Kesuksesan dan kegagalan adalah dua sisi yang selalu hadir dalam kehidupan manusia. Kadangkala kita bisa menebak dari mana datangnya kegagalan. Namun seringkali semua datang seperti misteri berdasarkan hal-hal yang tidak dapat kita kendalikan. Sebagai orang beriman kita diundang untuk merefleksikan segala sesuatu dalam terang relasi kita dengan Allah. Jadi darimanakah datangnya kegagalan itu? Kita hanya bisa mencoba tetap menjalaninya dalam terang pernyataan iman dari Allah Sang Pemilik kehidupan.
Meskipun demikian tidak jarang juga kita melihat upaya-upaya untuk mengaitkan kegagalan-kegagalan dalam hidup sebagai bagian dari konsekuensi tindakan atau balasan setimpal atas perbuatan-perbuatan di masa lampau. Jika keberhasilan adalah tanda penyertaan serta keberpihakan Allah, maka kegagalan adalah tanda penghukumannya. Demikianlah pikiran segelintir orang. Termasuk dalam argumentasi yang disampaikan Zofar atas konsekuensi yang akan diterima oleh orang-orang fasik. Zofar menerima pengajaran atas Allah yang mendatangkan segala sesuatu dalam prinsip timbal balik, kemudian mencoba untuk menularkan apa yang baginya adalah kebenaran mutlak kepada Ayub sahabatnya.
Bagi Zofar orang fasik pasti akan celaka. Mereka adalah golongan yang rela memanipulasi sesama demi keuntungan. Merampas tanah orang lain yang sesungguhnya bukan hak mereka. Kekerasan terhadap orang miskin sendiri telah ditegur oleh para nabi Israel. Tiada bidang kegiatan yang lepas dari kehendak Allah. Kegiatan ekonomi harus melayani masyarakat dan memberikan kesempatan pada rakyat kecil untuk mendapat pekerjaan dan upah yang layak.

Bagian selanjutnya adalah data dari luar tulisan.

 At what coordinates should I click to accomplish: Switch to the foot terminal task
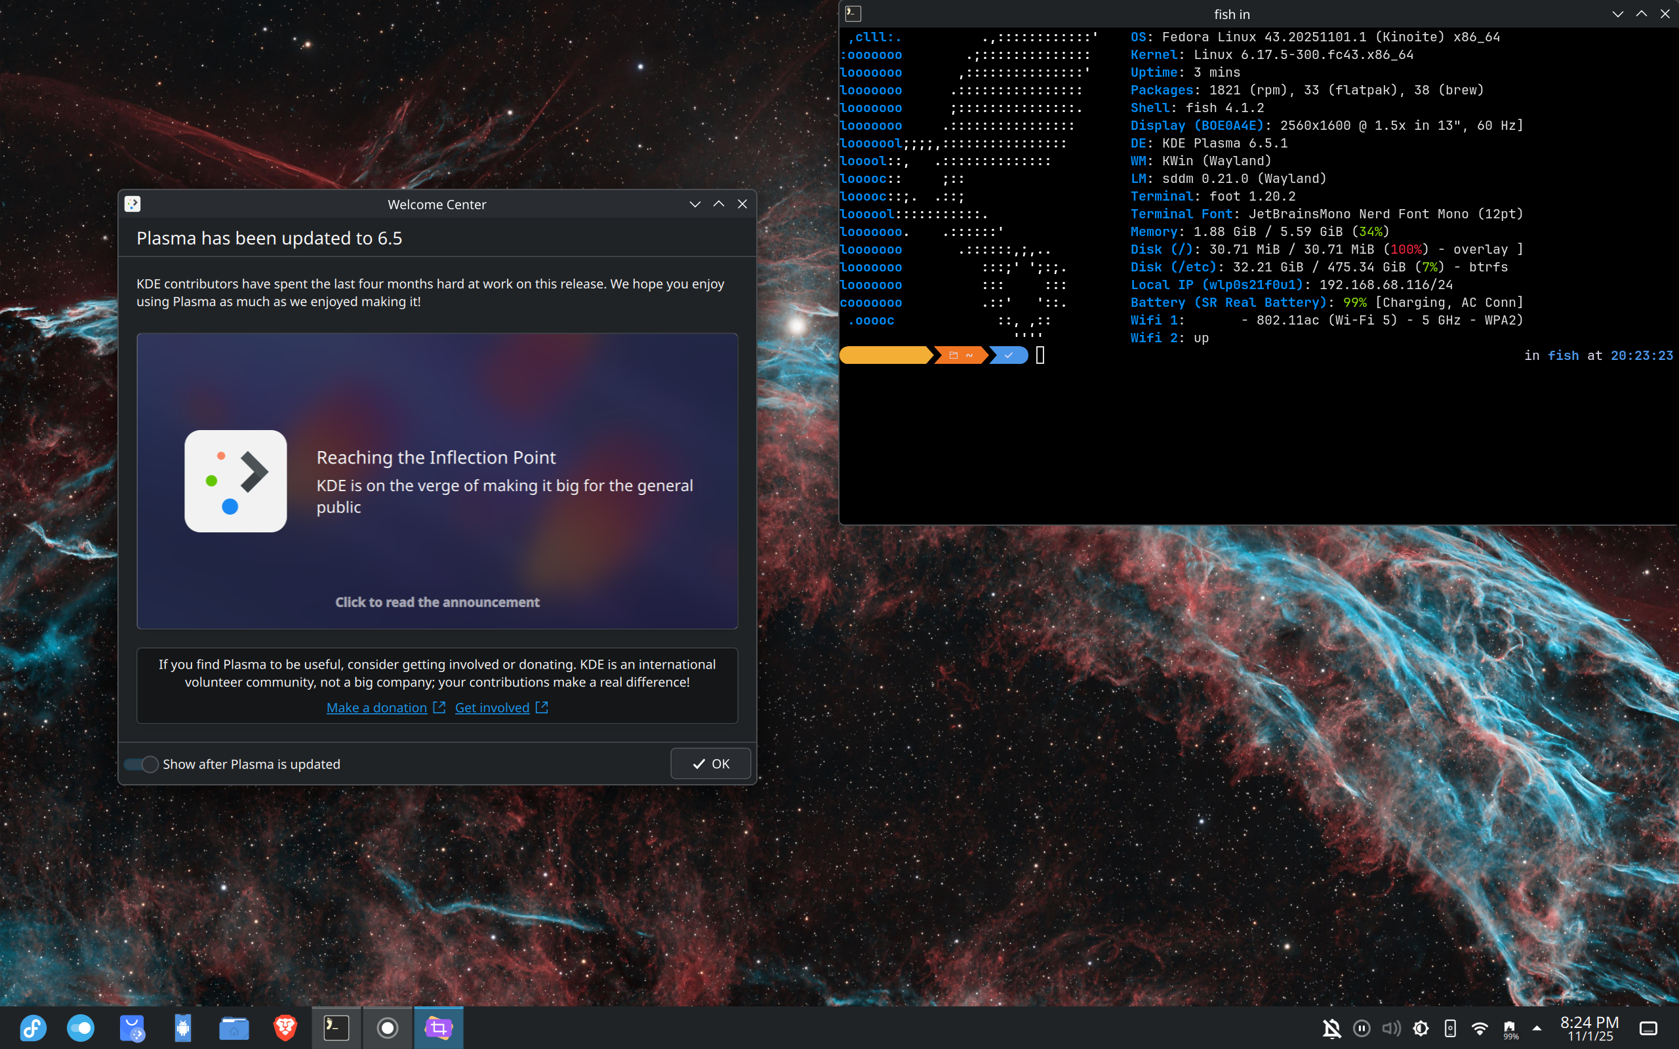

Akibat kerakusan orang-orang fasik maka mereka akan senantiasa takut bahwa rencana mereka akan gagal dan pengaruhnya berkurang; sesungguhnya ia tidak mengenal ketenangan dalam batinnya (ayat 20). Dalam kemewahan berlimpah-limpah, ia penuh khawatir dan ditimpa dengan kesusahan yang sangat dahsyat. Usaha-usaha yang telah dibangunnya dan dikira tidak dapat hancur akan mengalami kegagalan sedemikian rupa. Itulah ganjaran Allah bagi mereka yang fasik.

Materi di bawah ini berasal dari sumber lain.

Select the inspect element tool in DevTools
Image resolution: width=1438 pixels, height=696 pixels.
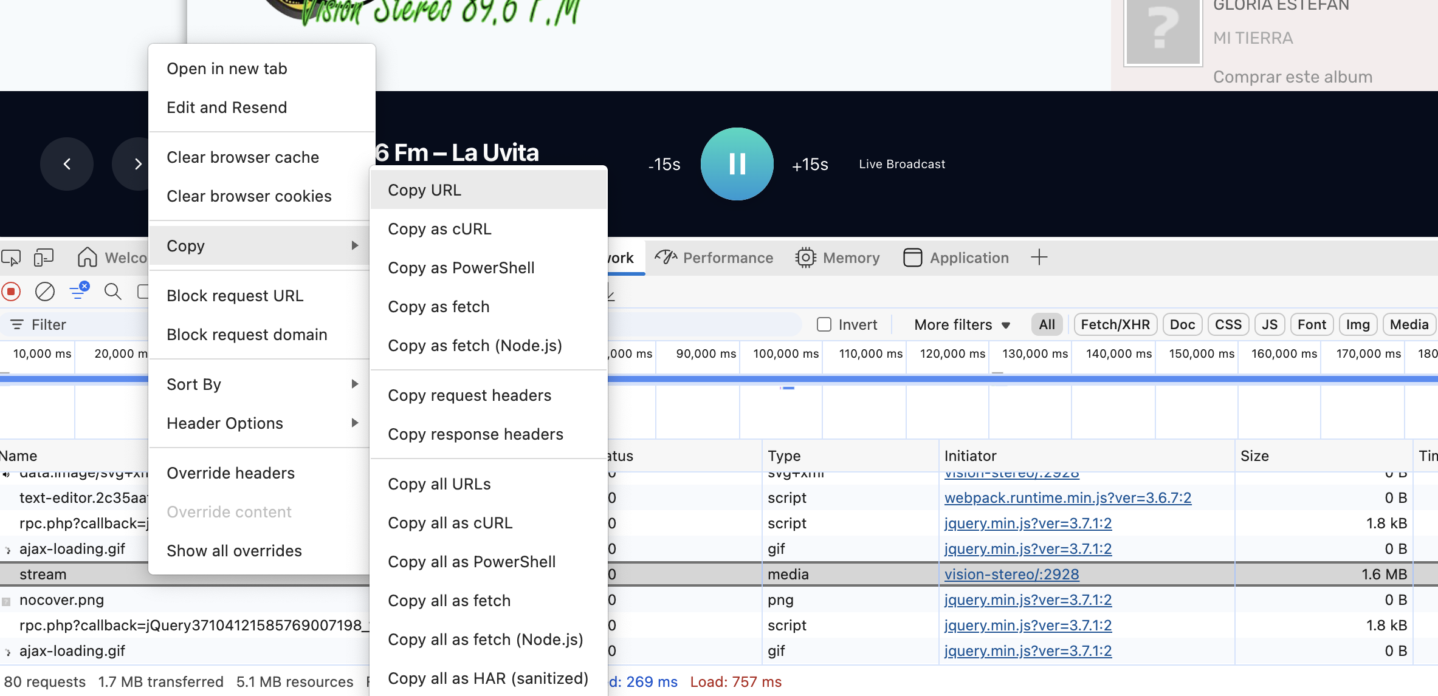coord(11,258)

Sahabat Alkitab, pada satu sisi seruan Zofar pada Ayub di bagian ini mengingatkan kita kembali akan natur manusia yang begitu tamak bahkan rela untuk menindas sesamanya. Bukankah di masa kini kemiskinan lebih banyak terjadi karena faktor struktural atau dengan kata lain struktur yang menindas, serta keberpihakan hanya kepada mereka yang kaya? Demikian pula orang-orang modern yang dicekoki dengan beragam media yang seolah-olah mengajarkan dan membenarkan pencarian tiada henti atas kekayaan dan kemakmuran dengan menghalalkan segala cara. Kita diajak untuk merasa cukup dan sewajarnya dalam memperoleh keuntungan dan mencari pemenuhan kebutuhan hidup. Hidup tercukupi dan menjadi kaya tidaklah salah, tetapi menjadi kurang tepat jika semua itu diperoleh dengan cara-cara yang tidak tepat bahkan hingga menindas sesama.
Pada sisi yang lain argumentasi Zofar bahwa kegagalan selalu disebabkan sebagai hukuman Allah, perlu juga kita kritisi. Ayub adalah orang yang berkecukupan pada mulanya, tetapi ia kehilangan segalanya bukan karena ia berdosa dan kemudian dihukum Allah. Sesuatu terjadi dalam hidup kita berasal dari hikmat serta kebijaksanaan-Nya saja. Berhasil atau gagal, kaya ataupun miskin adalah kondisi yang semuanya membawa permenungan tersendiri dan harus berujung pada kesimpulan bahwa apapun yang terjadi dalam hidup kita, penghormatan dan pengutamaan Allah dalam hidup tidak boleh dilupakan.